EXERCISE INPUT:
--- --- ---

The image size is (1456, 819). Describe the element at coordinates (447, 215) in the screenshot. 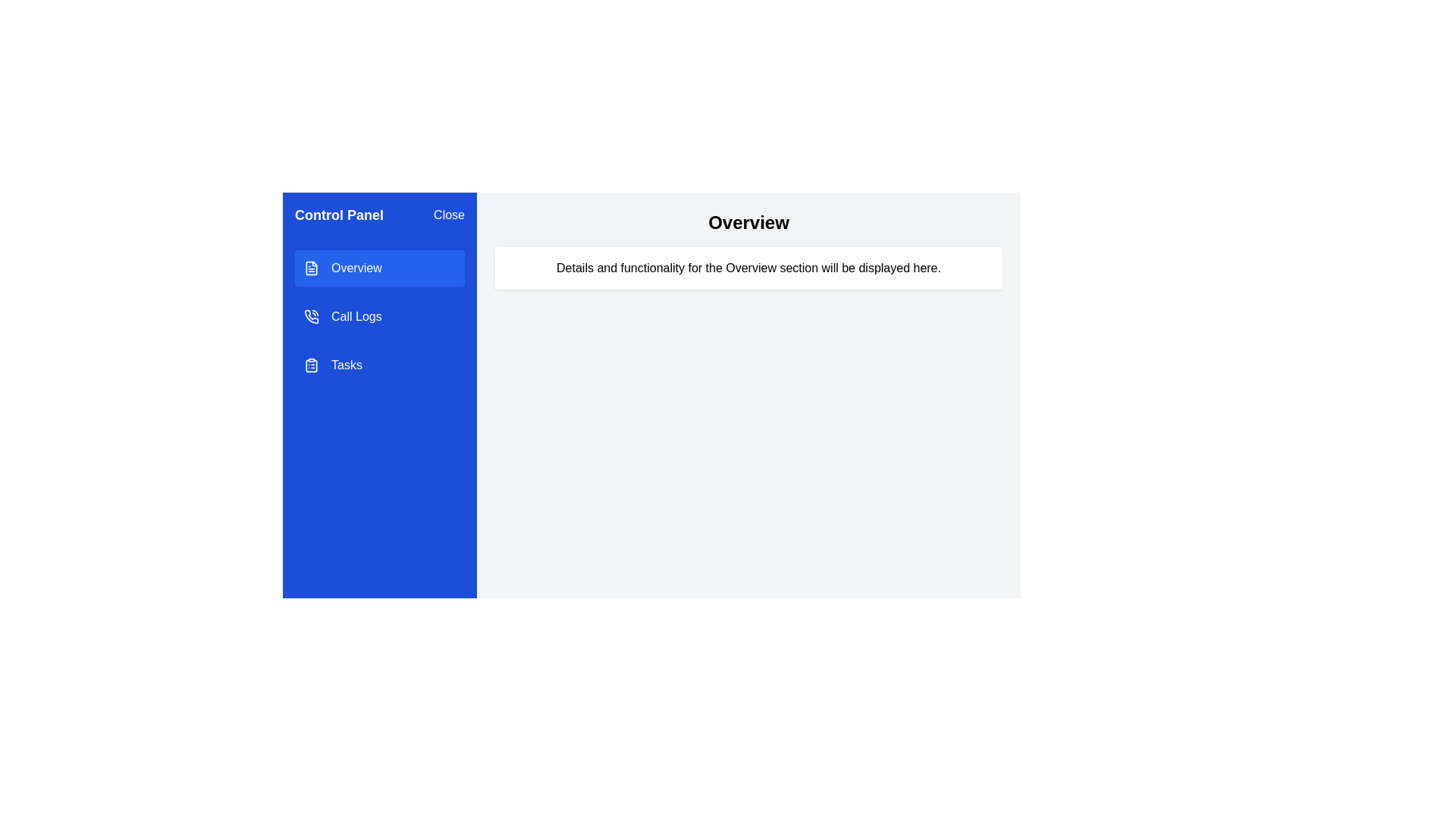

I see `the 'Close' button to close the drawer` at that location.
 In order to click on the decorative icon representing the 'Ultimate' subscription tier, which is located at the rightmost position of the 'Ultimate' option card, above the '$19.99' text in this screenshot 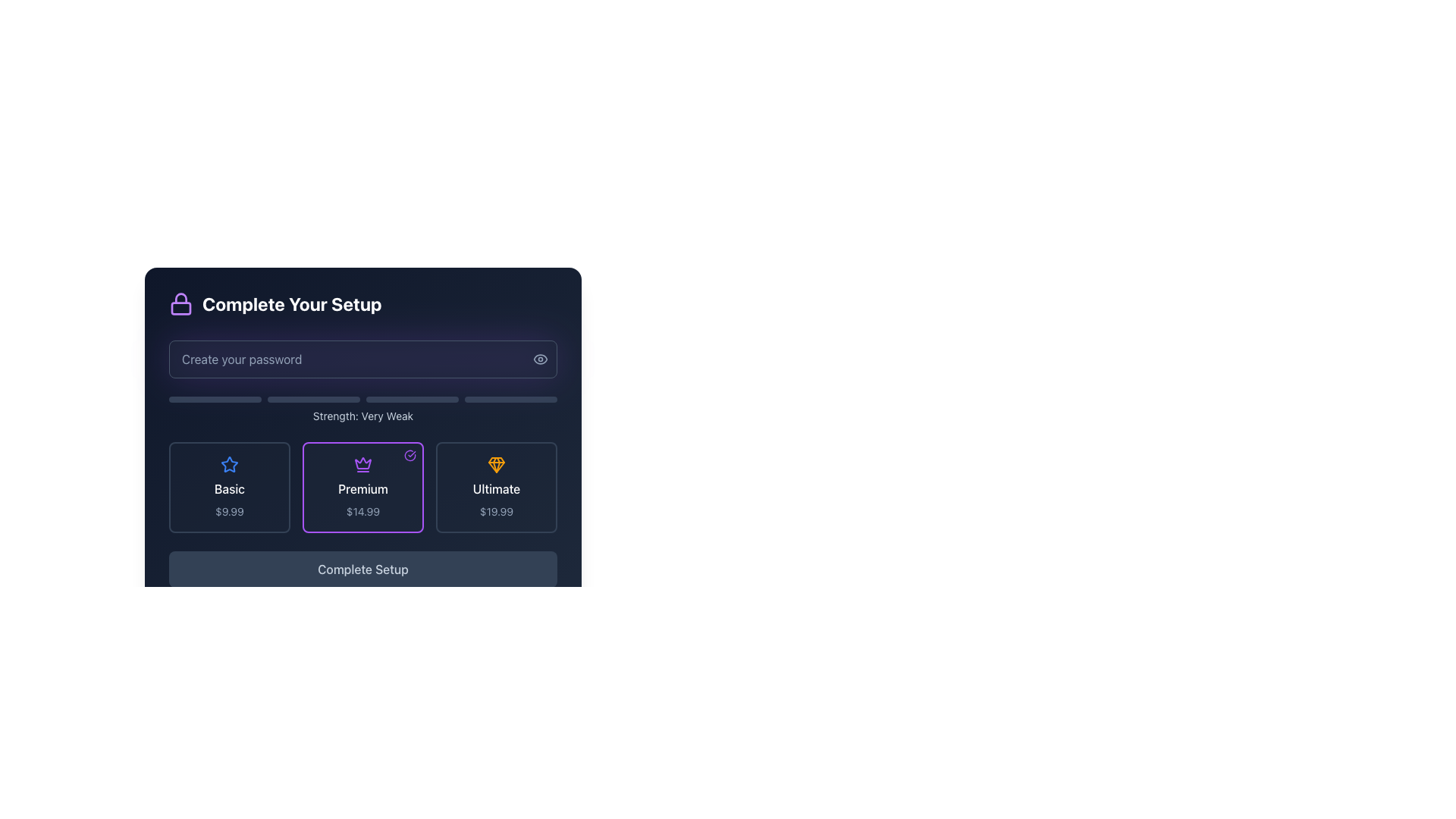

--- --- ---

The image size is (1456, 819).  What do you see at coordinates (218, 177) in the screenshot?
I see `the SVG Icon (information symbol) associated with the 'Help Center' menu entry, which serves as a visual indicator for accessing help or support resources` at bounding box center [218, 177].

--- --- ---

WHAT TO DO: Rewrite the items from the line with "The image size is (1456, 819). Describe" up to and including the line with "In order to", changing "subscription tier" to "pricing plan" and keeping everything else the same. Leave the pictures out.

TASK OUTPUT:
The image size is (1456, 819). Describe the element at coordinates (447, 215) in the screenshot. 

I see `the 'Close' button to close the drawer` at that location.
 In order to click on the decorative icon representing the 'Ultimate' pricing plan, which is located at the rightmost position of the 'Ultimate' option card, above the '$19.99' text in this screenshot 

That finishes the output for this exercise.